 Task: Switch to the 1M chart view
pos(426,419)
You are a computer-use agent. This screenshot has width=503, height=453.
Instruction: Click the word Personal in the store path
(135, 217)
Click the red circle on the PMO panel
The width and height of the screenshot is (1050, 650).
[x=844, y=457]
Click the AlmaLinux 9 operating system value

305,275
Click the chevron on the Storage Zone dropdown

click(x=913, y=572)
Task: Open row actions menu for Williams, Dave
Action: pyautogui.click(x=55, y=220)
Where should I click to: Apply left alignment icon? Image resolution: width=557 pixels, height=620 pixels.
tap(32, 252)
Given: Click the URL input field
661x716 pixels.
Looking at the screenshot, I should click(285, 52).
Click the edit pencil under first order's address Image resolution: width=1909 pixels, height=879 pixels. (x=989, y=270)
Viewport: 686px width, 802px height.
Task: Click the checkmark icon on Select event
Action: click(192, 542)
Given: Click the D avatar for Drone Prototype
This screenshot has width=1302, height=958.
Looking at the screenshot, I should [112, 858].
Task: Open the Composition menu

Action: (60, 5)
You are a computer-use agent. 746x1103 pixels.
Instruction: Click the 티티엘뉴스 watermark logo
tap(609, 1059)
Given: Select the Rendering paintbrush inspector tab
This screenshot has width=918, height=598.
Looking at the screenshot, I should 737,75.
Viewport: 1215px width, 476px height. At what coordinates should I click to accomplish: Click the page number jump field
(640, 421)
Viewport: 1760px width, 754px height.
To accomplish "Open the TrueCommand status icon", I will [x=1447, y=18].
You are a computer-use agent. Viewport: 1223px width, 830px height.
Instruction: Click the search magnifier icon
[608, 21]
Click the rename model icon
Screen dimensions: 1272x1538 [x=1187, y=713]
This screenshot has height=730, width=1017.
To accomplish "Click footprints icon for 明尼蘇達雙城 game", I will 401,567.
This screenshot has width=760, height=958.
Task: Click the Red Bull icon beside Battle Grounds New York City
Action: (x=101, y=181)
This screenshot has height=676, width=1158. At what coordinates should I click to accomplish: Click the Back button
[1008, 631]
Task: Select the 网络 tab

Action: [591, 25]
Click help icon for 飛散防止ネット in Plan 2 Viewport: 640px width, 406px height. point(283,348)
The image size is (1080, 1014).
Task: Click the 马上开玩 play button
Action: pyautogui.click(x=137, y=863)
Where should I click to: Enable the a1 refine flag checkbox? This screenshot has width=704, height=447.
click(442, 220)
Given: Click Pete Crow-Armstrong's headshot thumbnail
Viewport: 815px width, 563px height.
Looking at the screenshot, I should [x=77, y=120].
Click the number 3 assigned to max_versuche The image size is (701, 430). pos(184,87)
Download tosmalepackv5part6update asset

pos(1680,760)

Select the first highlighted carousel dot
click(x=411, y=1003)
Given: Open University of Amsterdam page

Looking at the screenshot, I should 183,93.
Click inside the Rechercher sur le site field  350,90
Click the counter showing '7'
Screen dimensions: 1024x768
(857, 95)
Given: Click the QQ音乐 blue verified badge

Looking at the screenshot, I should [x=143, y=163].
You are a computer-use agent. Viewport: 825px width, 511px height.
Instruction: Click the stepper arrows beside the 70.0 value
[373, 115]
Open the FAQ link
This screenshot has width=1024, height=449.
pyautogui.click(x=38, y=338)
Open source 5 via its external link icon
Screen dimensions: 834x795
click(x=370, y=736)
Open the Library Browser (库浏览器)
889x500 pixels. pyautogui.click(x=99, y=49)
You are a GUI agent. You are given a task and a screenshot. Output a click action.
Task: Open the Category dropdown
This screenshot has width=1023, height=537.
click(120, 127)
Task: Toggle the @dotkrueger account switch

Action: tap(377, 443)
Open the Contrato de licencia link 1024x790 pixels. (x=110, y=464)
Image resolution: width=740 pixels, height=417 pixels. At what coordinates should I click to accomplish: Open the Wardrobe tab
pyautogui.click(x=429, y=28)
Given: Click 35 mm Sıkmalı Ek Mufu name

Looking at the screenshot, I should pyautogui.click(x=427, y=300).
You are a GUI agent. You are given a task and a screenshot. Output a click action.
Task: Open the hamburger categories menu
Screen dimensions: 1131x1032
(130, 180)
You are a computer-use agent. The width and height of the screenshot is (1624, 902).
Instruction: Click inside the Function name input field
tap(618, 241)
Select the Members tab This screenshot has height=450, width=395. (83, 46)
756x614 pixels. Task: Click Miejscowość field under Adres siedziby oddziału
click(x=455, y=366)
************
● **Task prompt**: Scan the lines above for the word "agent". Return each one that has it.

● **Written solution**:
You are a computer-use agent. This screenshot has width=503, height=453.
You are a computer-use agent. 746x1103 pixels.
You are a computer-use agent. Viewport: 1223px width, 830px height.
You are a computer-use agent. Viewport: 825px width, 511px height.
You are a GUI agent. You are given a task and a screenshot. Output a click action.
You are a GUI agent. You are given a task and a screenshot. Output a click action.
You are a computer-use agent. The width and height of the screenshot is (1624, 902).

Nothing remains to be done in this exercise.